Então, na mesma hora em que a floresta chorava por dois de seus filhos abatidos a tiros, os deputados celebravam aos gritos uma “vitória” sobre o governo e sobre os ecologistas. Daqui a alguns dias se verá o tipo de vitória que foi. Mas, estes, não se importarão. Não até que lhes toque uma desgraça qualquer. O cacique Seatlle, da etnia Suquamish, já compreendera, em 1855, o quanto o capitalismo nascente era incapaz de viver sem matar: “Sabemos que o homem branco não compreende o nosso modo de viver. Para ele um torrão de terra é igual ao outro. Porque ele é um estranho, que vem de noite e rouba da terra tudo quanto necessita. A terra não é sua irmã, nem sua amiga, e depois de exaurí-la, ele vai embora.
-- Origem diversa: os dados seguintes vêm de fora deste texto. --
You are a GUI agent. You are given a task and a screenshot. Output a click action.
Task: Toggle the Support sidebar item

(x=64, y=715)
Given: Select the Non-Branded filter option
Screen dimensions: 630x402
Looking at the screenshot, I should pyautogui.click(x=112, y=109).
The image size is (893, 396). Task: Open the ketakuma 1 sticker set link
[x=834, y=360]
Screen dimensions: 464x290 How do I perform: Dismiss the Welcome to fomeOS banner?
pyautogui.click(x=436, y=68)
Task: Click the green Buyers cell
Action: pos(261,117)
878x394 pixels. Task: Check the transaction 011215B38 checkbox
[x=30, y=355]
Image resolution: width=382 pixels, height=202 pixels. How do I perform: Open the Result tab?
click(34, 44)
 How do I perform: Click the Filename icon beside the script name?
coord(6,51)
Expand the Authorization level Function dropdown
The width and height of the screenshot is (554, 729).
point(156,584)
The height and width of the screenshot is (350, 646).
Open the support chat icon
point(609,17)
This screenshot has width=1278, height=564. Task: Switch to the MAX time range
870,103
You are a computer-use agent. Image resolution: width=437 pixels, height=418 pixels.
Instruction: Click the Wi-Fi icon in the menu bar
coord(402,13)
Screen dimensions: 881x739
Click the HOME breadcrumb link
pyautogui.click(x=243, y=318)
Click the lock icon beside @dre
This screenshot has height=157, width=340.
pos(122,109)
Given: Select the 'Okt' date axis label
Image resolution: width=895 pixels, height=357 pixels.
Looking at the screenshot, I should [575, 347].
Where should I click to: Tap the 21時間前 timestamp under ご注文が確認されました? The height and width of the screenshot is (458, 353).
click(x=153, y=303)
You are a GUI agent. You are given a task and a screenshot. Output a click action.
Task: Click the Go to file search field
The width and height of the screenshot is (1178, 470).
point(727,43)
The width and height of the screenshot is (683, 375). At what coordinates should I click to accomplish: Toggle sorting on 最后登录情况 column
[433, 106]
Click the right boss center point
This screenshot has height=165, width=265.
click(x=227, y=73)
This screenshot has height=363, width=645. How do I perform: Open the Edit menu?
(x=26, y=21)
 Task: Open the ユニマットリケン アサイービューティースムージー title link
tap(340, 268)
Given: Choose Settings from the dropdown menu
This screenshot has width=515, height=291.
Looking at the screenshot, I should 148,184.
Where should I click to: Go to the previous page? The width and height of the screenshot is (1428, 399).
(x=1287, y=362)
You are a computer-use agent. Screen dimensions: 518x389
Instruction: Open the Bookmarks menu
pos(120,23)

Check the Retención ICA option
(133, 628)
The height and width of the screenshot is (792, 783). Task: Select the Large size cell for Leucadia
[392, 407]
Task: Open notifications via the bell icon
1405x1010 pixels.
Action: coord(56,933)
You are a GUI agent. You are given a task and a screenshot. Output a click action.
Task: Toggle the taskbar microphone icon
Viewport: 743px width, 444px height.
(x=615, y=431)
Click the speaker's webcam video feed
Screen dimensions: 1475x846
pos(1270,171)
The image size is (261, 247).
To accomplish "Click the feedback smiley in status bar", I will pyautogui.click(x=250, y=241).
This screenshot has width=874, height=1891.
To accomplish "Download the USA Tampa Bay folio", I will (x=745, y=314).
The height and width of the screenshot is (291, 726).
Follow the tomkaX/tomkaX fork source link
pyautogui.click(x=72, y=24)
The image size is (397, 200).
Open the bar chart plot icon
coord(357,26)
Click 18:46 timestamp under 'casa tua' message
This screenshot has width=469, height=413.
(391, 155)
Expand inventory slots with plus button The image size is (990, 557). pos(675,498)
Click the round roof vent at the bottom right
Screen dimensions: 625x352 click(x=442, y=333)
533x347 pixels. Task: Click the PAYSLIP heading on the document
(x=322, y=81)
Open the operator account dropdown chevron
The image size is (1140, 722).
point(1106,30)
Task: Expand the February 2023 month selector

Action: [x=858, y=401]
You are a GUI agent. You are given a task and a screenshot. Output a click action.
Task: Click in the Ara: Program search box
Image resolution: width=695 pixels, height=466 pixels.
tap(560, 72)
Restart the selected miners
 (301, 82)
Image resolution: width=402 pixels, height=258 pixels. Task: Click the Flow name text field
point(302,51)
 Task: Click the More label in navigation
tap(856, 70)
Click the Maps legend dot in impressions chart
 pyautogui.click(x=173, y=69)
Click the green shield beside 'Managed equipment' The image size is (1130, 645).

Deixa para trás o túmulo de seu pai sem remorsos. Rouba a terra de seus filhos, nada respeita. Esquece os antepassados e os direitos dos filhos. Sua ganância empobrece a terra e deixa atrás de si os desertos. Suas cidades são um tormento para os olhos do homem vermelho, mas talvez seja assim por ser o homem vermelho um selvagem que nada compreende”.

Zé Claudio e Maria eram assim, vistos como “selvagens que nada compreendem”. Mas, bem cedo se verá que não. Eles eram os profetas. Os que conseguiam ver para além da ganância. Os que conseguiam estabelecer uma relação amorosa com a terra e com as forças da natureza. Eles caíram à bala. E os deputados vende-pátria, quando cairão?

Já os que gritam e clamam por justiça, não precisam esmorecer. Perdeu-se uma batalha. A luta vai continuar. Pois, se sabe: quem luta também faz a lei. Mas a luta não pode ser apenas o grito impotente. Tem de haver ação, organização, informação, rebelião. Não só na proteção do verde, mas na destruição definitiva deste sistema capitalista dependente, que superexplora o trabalho e a terra. É chegada a hora de uma nova forma de organizar a vida. Mas ela só virá se as gentes voltarem a trabalhar em cada vereda deste país, denunciando o que nos mata e anunciando a boa nova.